医学
急性冠脉综合征
心肌梗塞
危险系数
临床终点
内科学
胸痛
血运重建
儿科
临床试验
置信区间
作者
K. Papathanasiou,Stylianos L. Rallidis,Stylianos Armylagos,Georgios Kotrotsios,Lοukianos S. Rallidis
标识
DOI:10.1177/00033197241232567
摘要
The rate of hospitalization for acute coronary syndrome (ACS) among young patients is increasing. Healthcare disparities remain unsolved among female patients. We explored gender differences regarding risk factors, clinical presentation, in-hospital treatment, and long-term outcomes among ACS patients. A total of 445 patients with very early ACS (men ≤ 35 years and women ≤ 40 years of age) were followed for a median of 5 years. Primary clinical endpoint was the composite of cardiac death, non-fatal myocardial infarction, stroke, and coronary revascularization. Women accounted for 16% of cases. Smoking was the most prevalent risk factor, 56% and 60% of the females and males, respectively, continued to smoke after ACS. Chest pain was typical in 85% and 83% of the female and male patients, respectively.

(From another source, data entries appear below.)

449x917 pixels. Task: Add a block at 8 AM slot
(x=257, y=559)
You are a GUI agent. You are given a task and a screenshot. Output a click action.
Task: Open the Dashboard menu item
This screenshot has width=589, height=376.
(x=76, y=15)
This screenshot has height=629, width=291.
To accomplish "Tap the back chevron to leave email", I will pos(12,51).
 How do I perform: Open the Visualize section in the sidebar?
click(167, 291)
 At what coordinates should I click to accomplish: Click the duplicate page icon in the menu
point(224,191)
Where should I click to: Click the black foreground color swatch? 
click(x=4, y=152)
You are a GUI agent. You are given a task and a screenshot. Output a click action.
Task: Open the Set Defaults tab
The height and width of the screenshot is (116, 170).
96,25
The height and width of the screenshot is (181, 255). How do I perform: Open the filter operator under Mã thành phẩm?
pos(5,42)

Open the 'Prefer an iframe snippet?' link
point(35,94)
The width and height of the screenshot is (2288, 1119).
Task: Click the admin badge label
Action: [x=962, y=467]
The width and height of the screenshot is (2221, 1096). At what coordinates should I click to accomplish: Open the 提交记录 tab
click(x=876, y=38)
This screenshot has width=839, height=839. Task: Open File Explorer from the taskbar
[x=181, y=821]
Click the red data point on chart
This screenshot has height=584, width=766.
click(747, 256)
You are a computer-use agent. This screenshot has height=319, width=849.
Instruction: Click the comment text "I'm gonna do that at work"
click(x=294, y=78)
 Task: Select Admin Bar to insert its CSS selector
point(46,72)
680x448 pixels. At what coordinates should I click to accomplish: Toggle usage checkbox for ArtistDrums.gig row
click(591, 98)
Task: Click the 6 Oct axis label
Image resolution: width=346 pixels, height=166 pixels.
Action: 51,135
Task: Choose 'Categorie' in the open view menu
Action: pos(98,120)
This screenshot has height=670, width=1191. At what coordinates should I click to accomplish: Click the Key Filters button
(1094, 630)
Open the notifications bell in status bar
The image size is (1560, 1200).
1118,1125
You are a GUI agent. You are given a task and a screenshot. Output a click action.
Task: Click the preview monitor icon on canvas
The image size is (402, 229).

In-hospital treatment (pharmacological and reperfusion) as well as the composite clinical endpoint during follow-up did not differ between female and male patients. Lipid-lowering therapy was suboptimal in both genders, and persistence of smoking was the sole predictor for the composite clinical endpoint (hazard ratio: 2.30 [95% CI: 1.26–4.20]; P = .007). In conclusion, in-hospital treatment was similar between male and female patients. However, the majority of them continued smoking, and this was an independent predictor for future adverse outcomes.